The separators are plain miniature neon bulbs, and each has a series resistor hidden in the heat shrink tubing. They are wired in parallel, across line voltage (live to ground) so that they're always on when the clock is switched on.
This is the timebase board. There are similar frequency counters that use the line frequency as their reference, but this board is based around a 1 MHz quartz crystal. The seven cans at the back of the board are high frequency decade counter chips like the one found on the main board. They count down the timebase, giving 100 kHz, 10 kHz, 1 kHz, 100 Hz, 10 Hz, 1 Hz, and 0.1 Hz output signals that can be used for gating and frequency counting.
Here's what the underside of one of those boards looks like, as installed in the counter with our modifications. The circuit board color is slightly different in this particular unit, but it's the same otherwise.
The striped wire going to the middle left of the board is carrying our AM/PM signal to the logic that drives the front-panel neon bulb. The other wires are where we tap off the timing signals for our own purposes. The most important of these signals are the 1 Hz and 1 kHz signals. The 1 Hz signal is re-routed as the input to the counter-- the signal that we actually count to give the time -- and the 1 kHz signal is an auxiliary clock that we use as part of the time setting process.

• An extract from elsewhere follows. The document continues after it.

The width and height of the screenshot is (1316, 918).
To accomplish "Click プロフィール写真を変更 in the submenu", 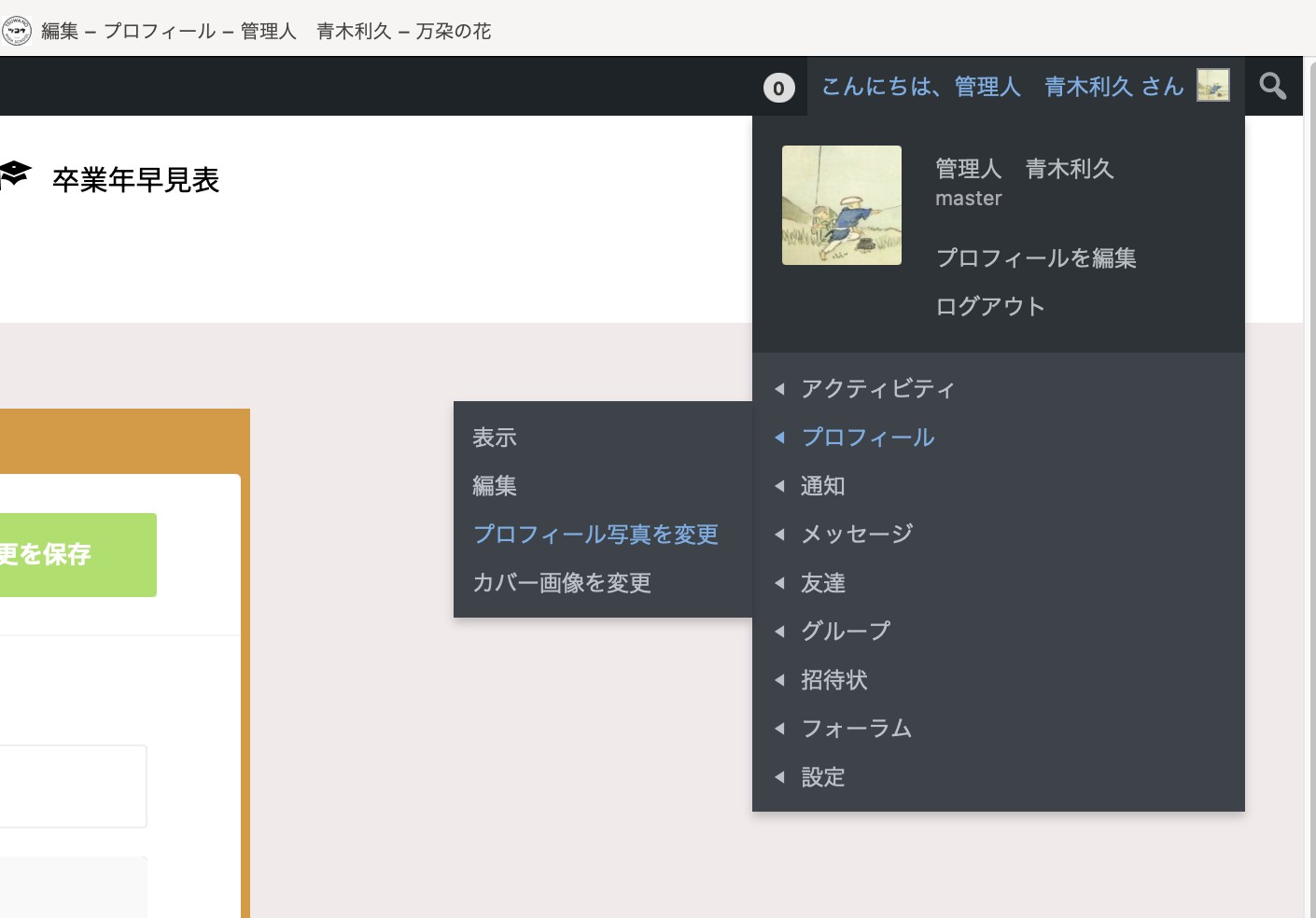I will pyautogui.click(x=595, y=535).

We repurposed the rear-panel 'Storage' switch as another part of the system for setting the time.When 'storage' is off, the 1 Hz timing signal goes into the input. When 'storage' is on, the 1 Hz signal is disconnected, but the pressing the front-panel 'Reset' button advances the clock at 1 kHz, using the other signal that we picked off of the timebase board.
So, to set the time precisely, you can flip up the 'storage' switch, press 'Reset' until the time is within a minute of the actual time, and then flip down the 'storage' switch (to start running in real time again) when the clock displays the right time.

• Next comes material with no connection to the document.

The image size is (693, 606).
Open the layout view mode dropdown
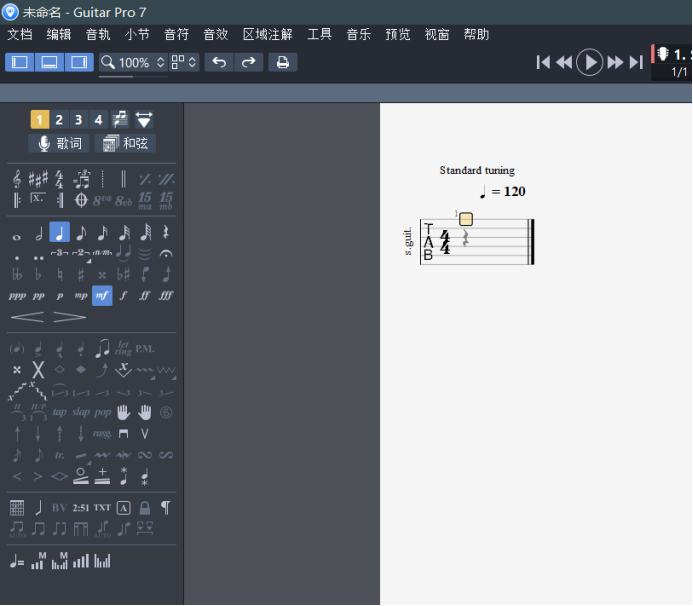tap(183, 62)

These counters are relatively old, and for the most part work surprisingly well considering their age. One place that failures can commonly crop up is on the power supply board. The one on the right had a resistor burn out at some point, which we replaced, and we also decided to replace its large electrolytic capacitors with ones 15-20 years younger.
And that's about the size of it.
These certainly aren't the only old frequency counters that can be made into clocks, but the particular blend of technology here-- easy to use TTL chips and Nixie tubes --is a friendly one for hacking, with potentially neat results. If you'd like to get into it, just grab a few of these old guys and poke and prod and see how they work. Get the manuals if you can, and keep in mind that there's plenty of line voltage, or even high voltage for the Nixie tubes, coursing through the veins of these boxes."